Element lookup records
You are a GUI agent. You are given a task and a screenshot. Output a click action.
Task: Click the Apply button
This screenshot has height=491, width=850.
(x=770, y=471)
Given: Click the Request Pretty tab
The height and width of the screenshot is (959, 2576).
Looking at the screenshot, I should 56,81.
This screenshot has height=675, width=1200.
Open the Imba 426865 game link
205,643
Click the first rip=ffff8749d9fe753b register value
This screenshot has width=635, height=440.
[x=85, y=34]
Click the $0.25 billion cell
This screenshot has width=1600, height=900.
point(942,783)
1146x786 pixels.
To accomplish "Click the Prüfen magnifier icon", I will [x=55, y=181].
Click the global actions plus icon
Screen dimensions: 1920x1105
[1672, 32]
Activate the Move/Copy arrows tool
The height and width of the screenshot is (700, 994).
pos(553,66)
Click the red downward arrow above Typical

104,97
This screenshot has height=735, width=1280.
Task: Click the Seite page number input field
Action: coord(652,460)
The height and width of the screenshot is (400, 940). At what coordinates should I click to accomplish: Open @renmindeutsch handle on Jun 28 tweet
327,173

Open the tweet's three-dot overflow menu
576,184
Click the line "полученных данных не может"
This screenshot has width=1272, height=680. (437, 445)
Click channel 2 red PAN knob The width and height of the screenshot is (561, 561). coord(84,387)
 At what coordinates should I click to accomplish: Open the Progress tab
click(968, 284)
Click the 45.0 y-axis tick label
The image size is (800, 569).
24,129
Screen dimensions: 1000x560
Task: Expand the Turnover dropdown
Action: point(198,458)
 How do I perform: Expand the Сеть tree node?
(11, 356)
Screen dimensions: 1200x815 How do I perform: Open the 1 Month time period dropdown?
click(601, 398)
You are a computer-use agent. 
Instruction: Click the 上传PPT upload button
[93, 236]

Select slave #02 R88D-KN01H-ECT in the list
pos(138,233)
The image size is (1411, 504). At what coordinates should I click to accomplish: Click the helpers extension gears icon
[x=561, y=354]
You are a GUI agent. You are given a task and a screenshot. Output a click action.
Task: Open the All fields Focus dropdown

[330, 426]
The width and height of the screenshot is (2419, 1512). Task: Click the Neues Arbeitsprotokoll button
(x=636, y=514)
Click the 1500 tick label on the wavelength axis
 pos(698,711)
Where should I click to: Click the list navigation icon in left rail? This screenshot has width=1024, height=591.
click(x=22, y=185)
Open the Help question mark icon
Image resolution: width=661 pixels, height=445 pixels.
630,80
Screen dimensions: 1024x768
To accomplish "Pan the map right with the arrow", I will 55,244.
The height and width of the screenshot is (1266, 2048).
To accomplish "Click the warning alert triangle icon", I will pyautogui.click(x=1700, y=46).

[Given exercise]: Copy every line of the records above, keeping each line as it stands.

[Result]:
You are a GUI agent. You are given a task and a screenshot. Output a click action.
Task: Click the Apply button
This screenshot has height=491, width=850.
(x=770, y=471)
Given: Click the Request Pretty tab
The height and width of the screenshot is (959, 2576).
Looking at the screenshot, I should 56,81.
This screenshot has height=675, width=1200.
Open the Imba 426865 game link
205,643
Click the first rip=ffff8749d9fe753b register value
This screenshot has width=635, height=440.
[x=85, y=34]
Click the $0.25 billion cell
This screenshot has width=1600, height=900.
point(942,783)
1146x786 pixels.
To accomplish "Click the Prüfen magnifier icon", I will [x=55, y=181].
Click the global actions plus icon
Screen dimensions: 1920x1105
[1672, 32]
Activate the Move/Copy arrows tool
The height and width of the screenshot is (700, 994).
pos(553,66)
Click the red downward arrow above Typical

104,97
This screenshot has height=735, width=1280.
Task: Click the Seite page number input field
Action: coord(652,460)
The height and width of the screenshot is (400, 940). At what coordinates should I click to accomplish: Open @renmindeutsch handle on Jun 28 tweet
327,173

Open the tweet's three-dot overflow menu
576,184
Click the line "полученных данных не может"
This screenshot has width=1272, height=680. (437, 445)
Click channel 2 red PAN knob The width and height of the screenshot is (561, 561). coord(84,387)
 At what coordinates should I click to accomplish: Open the Progress tab
click(968, 284)
Click the 45.0 y-axis tick label
The image size is (800, 569).
24,129
Screen dimensions: 1000x560
Task: Expand the Turnover dropdown
Action: point(198,458)
 How do I perform: Expand the Сеть tree node?
(11, 356)
Screen dimensions: 1200x815 How do I perform: Open the 1 Month time period dropdown?
click(601, 398)
You are a computer-use agent. 
Instruction: Click the 上传PPT upload button
[93, 236]

Select slave #02 R88D-KN01H-ECT in the list
pos(138,233)
The image size is (1411, 504). At what coordinates should I click to accomplish: Click the helpers extension gears icon
[x=561, y=354]
You are a GUI agent. You are given a task and a screenshot. Output a click action.
Task: Open the All fields Focus dropdown

[330, 426]
The width and height of the screenshot is (2419, 1512). Task: Click the Neues Arbeitsprotokoll button
(x=636, y=514)
Click the 1500 tick label on the wavelength axis
 pos(698,711)
Where should I click to: Click the list navigation icon in left rail? This screenshot has width=1024, height=591.
click(x=22, y=185)
Open the Help question mark icon
Image resolution: width=661 pixels, height=445 pixels.
630,80
Screen dimensions: 1024x768
To accomplish "Pan the map right with the arrow", I will 55,244.
The height and width of the screenshot is (1266, 2048).
To accomplish "Click the warning alert triangle icon", I will pyautogui.click(x=1700, y=46).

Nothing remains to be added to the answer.